The first major season of school projects is upon us in the toy store. During the year there are three or four waves of parents, sometimes accompanied by their children, looking intensely for materials to make posters, dioramas, models of cell structure, maps of their neighborhood, mini-sarcophagi -- the list goes on and on. A few days ago a mother was looking for material for a shoebox diorama of a scene from
Ozma of Oz, her son's current favorite book.
There was a time in our household when Ozma got almost as much play as The Wizard of Oz. It's the third book in the voluminous Oz series and still sparkles with the originality of the first. Dorothy is not in the second book, The Marvelous Land of Oz, which tells the origins of Ozma, and her ascent to the throne of Oz. For most of book two, Ozma is under a spell which has turned her into a boy. (So interesting - Baum's imagination! And I'm not even going to get into the revolution of women armed with knitting needles.).
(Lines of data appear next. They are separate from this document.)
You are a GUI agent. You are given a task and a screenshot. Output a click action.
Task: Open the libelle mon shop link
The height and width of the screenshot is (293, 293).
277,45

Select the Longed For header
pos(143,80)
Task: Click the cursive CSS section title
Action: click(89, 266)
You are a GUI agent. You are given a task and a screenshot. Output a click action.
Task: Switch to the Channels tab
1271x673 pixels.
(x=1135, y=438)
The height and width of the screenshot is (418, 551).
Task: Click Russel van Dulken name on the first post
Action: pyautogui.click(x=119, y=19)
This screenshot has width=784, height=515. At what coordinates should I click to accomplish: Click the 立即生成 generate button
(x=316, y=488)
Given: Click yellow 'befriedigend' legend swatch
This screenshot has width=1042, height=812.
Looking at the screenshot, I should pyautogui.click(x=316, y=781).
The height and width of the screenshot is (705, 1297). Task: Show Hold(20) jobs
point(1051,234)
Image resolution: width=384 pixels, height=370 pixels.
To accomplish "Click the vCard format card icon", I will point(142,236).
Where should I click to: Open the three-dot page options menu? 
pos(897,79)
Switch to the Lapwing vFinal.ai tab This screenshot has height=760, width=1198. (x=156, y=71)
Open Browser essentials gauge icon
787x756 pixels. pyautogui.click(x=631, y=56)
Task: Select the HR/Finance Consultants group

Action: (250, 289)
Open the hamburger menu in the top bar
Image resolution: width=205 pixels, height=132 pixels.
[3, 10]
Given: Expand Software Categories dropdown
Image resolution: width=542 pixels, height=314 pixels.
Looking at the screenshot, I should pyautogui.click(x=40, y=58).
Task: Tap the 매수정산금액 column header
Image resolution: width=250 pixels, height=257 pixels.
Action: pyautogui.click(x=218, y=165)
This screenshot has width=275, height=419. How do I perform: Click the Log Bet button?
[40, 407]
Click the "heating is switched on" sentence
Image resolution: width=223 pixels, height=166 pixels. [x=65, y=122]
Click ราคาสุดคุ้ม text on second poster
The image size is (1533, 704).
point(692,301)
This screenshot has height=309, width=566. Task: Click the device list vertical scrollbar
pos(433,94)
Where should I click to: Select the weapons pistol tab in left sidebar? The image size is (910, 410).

Book three starts with Dorothy adrift at sea in a chicken coop with a chicken who can suddenly speak -- showing that she's crossed over into the lands of magic. "'How is my grammar?' asked the yellow hen, anxiously. 'Do I speak quite properly, in your judgment?' 'Yes,' said Dorothy, 'you do very well, for a beginner.'" The chicken, named Billina, is a wonderful character, and Dorothy soon connects with Tiktok, a spherical wind-up robot. They are in the Land of Ev, which borders Oz. The royal family is being held captive by the evil Nome King, so Dorothy and friends call on the regent of Ev, Princess Langwidere (languid air - get it?).
When that mom said her son was doing a diorama in a shoebox, I suggested building the Nome King's underground caverns. But he had already decided on doing Princess Langwidere's chamber. Because the amazing thing about this ditzy princess is that she has 30 heads, all sitting in cupboards like hats, waiting to be put on. Before meeting Dorothy, Languidere decides to change her look:
...after handing head No. 9, which she had been wearing, to the maid, she took No. 17 from its shelf and fitted it to her neck. It had black hair and dark eyes and a lovely pearl-and-white complexion, and when Langwidere wore it she knew she was remarkably beautiful in appearance.
There was only one trouble with No. 17; the temper that went with it (and which was hidden somewhere under the glossy black hair) was fiery, harsh and haughtly in the extreme, and it often led the Princess to do unpleasant things which she regretted when she came to wear her other heads.
But she did not remember this today, and went to meet her guests in the drawing-room with a feeling of certainty that she would surprise them with her beauty.She of course ends up grouchy and imprisons Dorothy, who is rescued in the next chapter by Ozma, with whom she becomes fast friends and they go on to do what needs to be done for the royal family of Ev, with help from Billina the egg-laying chicken on the way.
It's just an entertaining book. It's funny while its characters are taking themselves seriously. But the ones we're meant to like are all so likable. It cheered me up to know that Princess Languidere is going to be gracing a display table in an elementary school nearby -- and that a boy I don't know has had as good a time with Ozma as we did.